**REQUIRED ACTION**:
Which lines of the records below contain the word "will"? Show each one.

**TASK DATA**:
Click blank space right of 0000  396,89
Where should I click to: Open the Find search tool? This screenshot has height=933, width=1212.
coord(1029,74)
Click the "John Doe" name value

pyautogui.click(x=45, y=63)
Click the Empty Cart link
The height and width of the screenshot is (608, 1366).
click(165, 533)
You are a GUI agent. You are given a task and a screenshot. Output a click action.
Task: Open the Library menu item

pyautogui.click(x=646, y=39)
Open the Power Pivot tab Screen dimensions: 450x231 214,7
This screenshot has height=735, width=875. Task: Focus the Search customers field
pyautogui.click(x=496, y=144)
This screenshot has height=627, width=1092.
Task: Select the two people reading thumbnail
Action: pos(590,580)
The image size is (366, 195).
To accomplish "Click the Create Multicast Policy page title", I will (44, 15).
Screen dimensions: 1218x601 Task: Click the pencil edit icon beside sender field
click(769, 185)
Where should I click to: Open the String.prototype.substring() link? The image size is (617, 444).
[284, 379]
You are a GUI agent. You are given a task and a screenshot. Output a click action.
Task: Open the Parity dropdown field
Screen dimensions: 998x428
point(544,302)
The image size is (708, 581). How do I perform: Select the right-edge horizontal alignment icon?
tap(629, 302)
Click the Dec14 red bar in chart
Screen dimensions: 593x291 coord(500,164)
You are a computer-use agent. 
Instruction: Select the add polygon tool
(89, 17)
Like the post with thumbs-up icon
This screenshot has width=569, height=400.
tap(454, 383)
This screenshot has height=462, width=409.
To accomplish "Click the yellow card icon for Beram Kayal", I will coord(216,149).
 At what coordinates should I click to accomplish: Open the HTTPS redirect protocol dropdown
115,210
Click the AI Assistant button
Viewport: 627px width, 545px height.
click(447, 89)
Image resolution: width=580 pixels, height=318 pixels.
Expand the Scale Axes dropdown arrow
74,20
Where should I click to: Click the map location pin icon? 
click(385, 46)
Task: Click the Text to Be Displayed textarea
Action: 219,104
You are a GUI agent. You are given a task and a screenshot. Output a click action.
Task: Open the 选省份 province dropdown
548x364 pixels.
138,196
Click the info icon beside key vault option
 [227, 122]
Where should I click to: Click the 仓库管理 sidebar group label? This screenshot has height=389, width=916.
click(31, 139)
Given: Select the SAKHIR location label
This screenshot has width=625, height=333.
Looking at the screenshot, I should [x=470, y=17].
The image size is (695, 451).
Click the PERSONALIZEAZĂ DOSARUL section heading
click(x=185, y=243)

**TASK RESPONSE**:
To accomplish "Click the Create Multicast Policy page title", I will (44, 15).
To accomplish "Click the yellow card icon for Beram Kayal", I will coord(216,149).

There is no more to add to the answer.